BEGIN
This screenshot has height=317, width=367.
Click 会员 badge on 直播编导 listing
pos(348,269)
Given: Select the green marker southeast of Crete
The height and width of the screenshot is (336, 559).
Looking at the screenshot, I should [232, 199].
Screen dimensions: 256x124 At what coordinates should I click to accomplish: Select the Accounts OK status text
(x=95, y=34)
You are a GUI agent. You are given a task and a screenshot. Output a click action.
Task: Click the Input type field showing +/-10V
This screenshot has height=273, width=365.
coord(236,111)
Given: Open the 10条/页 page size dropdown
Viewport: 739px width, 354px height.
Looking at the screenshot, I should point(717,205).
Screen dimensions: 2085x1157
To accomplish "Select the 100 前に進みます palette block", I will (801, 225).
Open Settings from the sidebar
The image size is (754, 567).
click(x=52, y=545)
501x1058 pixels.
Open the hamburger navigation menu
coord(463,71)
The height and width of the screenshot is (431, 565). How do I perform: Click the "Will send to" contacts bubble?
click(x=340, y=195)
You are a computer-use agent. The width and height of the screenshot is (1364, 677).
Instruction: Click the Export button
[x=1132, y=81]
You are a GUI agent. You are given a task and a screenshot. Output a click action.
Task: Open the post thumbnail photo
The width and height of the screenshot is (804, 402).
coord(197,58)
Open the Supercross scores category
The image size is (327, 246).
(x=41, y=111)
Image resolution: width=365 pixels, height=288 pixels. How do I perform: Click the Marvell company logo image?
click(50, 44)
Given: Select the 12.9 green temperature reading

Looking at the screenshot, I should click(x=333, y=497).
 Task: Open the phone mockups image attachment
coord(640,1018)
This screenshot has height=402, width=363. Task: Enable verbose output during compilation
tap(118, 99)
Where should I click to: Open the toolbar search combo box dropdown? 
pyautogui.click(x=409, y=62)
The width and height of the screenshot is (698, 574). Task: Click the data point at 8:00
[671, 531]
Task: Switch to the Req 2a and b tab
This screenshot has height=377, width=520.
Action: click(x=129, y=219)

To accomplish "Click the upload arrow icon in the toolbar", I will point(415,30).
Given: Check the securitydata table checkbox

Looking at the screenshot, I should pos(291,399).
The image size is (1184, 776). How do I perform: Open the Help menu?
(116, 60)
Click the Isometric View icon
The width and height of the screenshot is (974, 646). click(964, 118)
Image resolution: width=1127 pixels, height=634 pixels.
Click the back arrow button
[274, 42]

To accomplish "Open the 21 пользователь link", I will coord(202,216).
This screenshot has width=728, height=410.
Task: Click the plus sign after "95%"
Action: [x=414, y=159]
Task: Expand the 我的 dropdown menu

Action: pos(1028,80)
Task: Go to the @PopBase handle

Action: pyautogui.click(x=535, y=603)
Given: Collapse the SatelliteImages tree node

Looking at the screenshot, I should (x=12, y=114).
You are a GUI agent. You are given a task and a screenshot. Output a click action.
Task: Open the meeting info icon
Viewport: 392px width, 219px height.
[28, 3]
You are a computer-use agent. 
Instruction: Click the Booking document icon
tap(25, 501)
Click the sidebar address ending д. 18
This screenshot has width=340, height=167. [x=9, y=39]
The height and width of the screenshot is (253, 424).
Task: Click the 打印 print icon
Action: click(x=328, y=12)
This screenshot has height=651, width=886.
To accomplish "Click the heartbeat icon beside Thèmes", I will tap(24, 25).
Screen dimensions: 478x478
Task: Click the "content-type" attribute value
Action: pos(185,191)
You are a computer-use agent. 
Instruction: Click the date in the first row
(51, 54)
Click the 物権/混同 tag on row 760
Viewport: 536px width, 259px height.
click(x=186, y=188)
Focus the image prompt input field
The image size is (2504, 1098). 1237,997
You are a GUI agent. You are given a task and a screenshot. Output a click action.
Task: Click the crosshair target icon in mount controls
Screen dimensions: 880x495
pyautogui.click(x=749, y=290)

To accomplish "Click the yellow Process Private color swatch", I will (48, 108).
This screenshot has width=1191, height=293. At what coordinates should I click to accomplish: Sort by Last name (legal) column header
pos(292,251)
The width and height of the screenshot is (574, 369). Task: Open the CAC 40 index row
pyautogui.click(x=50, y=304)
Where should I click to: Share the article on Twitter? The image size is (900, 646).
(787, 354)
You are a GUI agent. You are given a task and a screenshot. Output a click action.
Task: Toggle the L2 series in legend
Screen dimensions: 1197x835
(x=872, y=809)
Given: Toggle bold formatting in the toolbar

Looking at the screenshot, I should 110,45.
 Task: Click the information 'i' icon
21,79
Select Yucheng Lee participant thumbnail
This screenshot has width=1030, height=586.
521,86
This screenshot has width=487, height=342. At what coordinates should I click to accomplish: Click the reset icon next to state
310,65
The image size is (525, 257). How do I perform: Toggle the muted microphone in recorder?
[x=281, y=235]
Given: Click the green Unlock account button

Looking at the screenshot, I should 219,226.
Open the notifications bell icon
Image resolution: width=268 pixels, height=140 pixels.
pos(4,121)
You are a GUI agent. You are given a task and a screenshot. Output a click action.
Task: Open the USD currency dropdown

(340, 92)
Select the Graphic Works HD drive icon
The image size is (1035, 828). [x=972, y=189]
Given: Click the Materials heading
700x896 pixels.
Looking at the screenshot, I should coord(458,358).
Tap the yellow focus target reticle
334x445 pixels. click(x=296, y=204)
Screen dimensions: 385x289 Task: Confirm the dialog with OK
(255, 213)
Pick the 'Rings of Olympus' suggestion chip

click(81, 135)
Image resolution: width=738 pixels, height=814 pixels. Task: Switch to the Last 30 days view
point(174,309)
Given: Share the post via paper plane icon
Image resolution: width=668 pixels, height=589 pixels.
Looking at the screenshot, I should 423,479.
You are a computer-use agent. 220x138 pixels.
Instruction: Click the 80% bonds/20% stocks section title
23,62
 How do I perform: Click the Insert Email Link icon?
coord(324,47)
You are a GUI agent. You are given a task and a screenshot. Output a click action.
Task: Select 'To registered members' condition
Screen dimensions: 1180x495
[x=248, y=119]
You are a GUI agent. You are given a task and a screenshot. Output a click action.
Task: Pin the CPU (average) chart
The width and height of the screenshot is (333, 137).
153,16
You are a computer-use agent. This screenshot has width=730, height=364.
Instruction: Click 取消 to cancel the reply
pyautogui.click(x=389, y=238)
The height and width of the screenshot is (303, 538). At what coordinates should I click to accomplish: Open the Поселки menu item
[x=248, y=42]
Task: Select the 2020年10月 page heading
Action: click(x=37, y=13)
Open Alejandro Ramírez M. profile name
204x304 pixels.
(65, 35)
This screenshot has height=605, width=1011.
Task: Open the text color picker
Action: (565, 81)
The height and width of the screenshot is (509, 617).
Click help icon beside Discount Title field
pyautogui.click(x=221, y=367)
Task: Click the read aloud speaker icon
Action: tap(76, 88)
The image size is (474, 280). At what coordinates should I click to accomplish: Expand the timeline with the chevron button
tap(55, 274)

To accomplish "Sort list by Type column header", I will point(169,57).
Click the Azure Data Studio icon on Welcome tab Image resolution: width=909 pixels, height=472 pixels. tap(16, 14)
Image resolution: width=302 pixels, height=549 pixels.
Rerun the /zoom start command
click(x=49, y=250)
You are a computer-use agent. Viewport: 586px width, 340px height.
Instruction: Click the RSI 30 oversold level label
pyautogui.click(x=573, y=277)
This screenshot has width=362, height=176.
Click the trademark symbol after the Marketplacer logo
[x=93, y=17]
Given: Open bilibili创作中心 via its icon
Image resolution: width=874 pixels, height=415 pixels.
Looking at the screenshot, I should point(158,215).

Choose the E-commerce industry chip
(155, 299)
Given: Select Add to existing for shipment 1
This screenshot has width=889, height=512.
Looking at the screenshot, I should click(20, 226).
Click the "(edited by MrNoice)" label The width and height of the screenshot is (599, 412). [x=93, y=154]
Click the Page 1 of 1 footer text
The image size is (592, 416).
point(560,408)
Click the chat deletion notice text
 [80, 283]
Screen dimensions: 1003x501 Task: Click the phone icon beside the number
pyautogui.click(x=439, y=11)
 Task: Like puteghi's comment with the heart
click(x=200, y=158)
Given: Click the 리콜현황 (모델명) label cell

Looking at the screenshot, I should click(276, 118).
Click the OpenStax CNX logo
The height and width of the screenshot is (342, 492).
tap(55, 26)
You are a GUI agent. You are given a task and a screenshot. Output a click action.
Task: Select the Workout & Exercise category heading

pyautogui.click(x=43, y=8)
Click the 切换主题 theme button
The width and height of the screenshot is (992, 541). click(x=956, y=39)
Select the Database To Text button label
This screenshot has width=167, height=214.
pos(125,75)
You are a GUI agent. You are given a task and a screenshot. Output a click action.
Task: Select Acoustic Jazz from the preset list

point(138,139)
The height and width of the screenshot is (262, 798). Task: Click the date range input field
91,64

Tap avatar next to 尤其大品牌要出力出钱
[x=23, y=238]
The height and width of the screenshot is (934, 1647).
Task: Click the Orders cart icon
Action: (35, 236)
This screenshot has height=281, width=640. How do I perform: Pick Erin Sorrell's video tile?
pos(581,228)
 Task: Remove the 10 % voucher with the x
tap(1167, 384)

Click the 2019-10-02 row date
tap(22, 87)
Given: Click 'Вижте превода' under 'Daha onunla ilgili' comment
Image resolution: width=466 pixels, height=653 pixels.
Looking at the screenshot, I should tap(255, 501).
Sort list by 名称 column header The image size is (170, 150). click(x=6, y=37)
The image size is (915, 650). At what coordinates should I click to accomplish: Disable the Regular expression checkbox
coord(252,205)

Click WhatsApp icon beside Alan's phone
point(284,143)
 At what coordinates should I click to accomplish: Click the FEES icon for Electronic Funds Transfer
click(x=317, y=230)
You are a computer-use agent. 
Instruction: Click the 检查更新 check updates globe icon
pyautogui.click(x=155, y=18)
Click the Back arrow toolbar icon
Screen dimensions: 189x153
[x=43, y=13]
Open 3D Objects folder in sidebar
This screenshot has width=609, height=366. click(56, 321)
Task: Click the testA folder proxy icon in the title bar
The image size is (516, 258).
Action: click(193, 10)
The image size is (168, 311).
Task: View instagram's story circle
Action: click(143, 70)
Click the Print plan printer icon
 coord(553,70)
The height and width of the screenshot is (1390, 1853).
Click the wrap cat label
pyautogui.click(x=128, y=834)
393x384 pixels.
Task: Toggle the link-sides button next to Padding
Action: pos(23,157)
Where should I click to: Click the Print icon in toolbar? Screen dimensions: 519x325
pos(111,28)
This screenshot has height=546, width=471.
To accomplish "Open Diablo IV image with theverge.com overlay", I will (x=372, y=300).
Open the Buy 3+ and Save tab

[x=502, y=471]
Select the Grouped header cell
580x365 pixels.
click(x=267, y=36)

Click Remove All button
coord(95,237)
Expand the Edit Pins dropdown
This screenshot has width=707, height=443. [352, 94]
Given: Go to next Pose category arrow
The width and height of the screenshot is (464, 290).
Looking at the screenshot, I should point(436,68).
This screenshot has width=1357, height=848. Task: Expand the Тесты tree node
END
■ Task brief
Copy the line containing "Where should I click to: Click" exactly. Then copy every line after it through the end of the listing, and nothing more.

■ Solution for this exercise
Where should I click to: Click the Print icon in toolbar? Screen dimensions: 519x325
pos(111,28)
This screenshot has height=546, width=471.
To accomplish "Open Diablo IV image with theverge.com overlay", I will (x=372, y=300).
Open the Buy 3+ and Save tab

[x=502, y=471]
Select the Grouped header cell
580x365 pixels.
click(x=267, y=36)

Click Remove All button
coord(95,237)
Expand the Edit Pins dropdown
This screenshot has width=707, height=443. [352, 94]
Given: Go to next Pose category arrow
The width and height of the screenshot is (464, 290).
Looking at the screenshot, I should point(436,68).
This screenshot has width=1357, height=848. Task: Expand the Тесты tree node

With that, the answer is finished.